[Start of SOURCE DOCUMENT]
What comes to your mind when you hear ‘B2B social media platform’?
Survey says: LinkedIn!
From long-winded thought-leadership posts that drive hundreds of comments to short, snappy polls that provide immediate engagement, LinkedIn is the preferred social platform for most B2B marketers.
Despite your personal love (or hatred) for the platform, 93% of B2B marketers said they swear by LinkedIn to share content.
Simply put: LinkedIn has established itself as the leading social media channel for B2B marketing.
Its organic and paid promotions are the ideal way to promote content, drive brand awareness, and generate leads. And these same features can enable you to create a buzz around your events, too.
In this article, we’ll look at how event and demand generation teams can use LinkedIn to drive awareness and registrations for B2B events.
LinkedIn has become the central hub for B2B folks to interact with one another. It connects job seekers with recruiters, solution providers with the right users, and marketers with their audiences. But that’s not all.
LinkedIn also has unique features that lend themselves well to event promotions.
[End of SOURCE DOCUMENT]
[Start of INFORMATION SUPPLIED]
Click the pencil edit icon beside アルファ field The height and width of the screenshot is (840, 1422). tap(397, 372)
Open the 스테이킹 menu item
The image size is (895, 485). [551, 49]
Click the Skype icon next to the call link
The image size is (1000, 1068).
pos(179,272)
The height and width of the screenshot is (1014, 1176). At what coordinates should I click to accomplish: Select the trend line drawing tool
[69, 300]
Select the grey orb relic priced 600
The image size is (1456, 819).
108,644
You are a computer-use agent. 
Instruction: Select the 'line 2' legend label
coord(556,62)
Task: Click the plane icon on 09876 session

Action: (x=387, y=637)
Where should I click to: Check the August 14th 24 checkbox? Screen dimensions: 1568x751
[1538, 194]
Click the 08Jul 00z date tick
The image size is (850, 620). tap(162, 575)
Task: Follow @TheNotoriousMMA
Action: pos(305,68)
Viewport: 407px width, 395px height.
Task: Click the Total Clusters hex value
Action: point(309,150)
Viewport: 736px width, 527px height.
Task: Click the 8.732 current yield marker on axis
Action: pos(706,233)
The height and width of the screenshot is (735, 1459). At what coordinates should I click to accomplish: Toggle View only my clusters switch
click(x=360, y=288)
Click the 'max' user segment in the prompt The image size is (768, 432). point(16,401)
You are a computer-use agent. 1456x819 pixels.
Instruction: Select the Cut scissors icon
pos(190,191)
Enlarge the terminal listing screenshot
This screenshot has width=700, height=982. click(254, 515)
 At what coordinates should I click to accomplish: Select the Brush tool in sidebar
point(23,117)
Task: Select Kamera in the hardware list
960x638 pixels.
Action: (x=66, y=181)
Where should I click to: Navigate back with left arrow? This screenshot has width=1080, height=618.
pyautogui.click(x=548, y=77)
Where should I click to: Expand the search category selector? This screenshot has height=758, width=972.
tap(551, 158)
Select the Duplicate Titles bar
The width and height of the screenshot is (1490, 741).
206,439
[End of INFORMATION SUPPLIED]
EXERCISE INSTRUCTIONS »
[A] Decide whether each statement agrees with the article on using LinkedIn for B2B events, answering yes or no and quoting the words from the article that settle it. (i) Most B2B marketers, 93% of them, say they rely on LinkedIn to share content. (ii) The article calls LinkedIn's paid promotions a poor way to generate leads. (iii) LinkedIn connects job seekers with recruiters.
[B] Resume the article on using LinkedIn to promote B2B events, starting right after its last sentence.

THE ANSWERS »
[A]
(i) Yes: "93% of B2B marketers said they swear by LinkedIn to share content."
(ii) No: "Its organic and paid promotions are the ideal way to promote content, drive brand awareness, and generate leads."
(iii) Yes: "It connects job seekers with recruiters"

[B]
Here are three main reasons why LinkedIn is effective for B2B event promotions:
1. Audience: LinkedIn has over 830 million users from more than 200 countries. While this number is significant on its own, according to a survey, B2B marketers reported that 80% of their social media leads come from LinkedIn.
2. Versatility: LinkedIn is versatile when it comes to sharing content. It supports text, images, videos, links, PDFs, and other content formats. So staying on-brand while promoting content and events on LinkedIn is incredibly easy.
3. Research: You can use LinkedIn to see what your competitors and industry folks are talking about. The ‘Content Suggestion’s feature lets you know the trending topics and articles in your niche. All this information helps you in content creation and promotion throughout the event lifecycle.
LinkedIn allows you to promote your event organically through your personal profile and company page, i.e., without spending money on ads. Here are three ways to go about it:
(Note that the following features work the same for both personal profiles and company pages.)
You can use LinkedIn Events to create an event page for your online and in-person events. While you can create a LinkedIn event through your personal profile, you need to be the admin of your company’s LinkedIn page to do the same.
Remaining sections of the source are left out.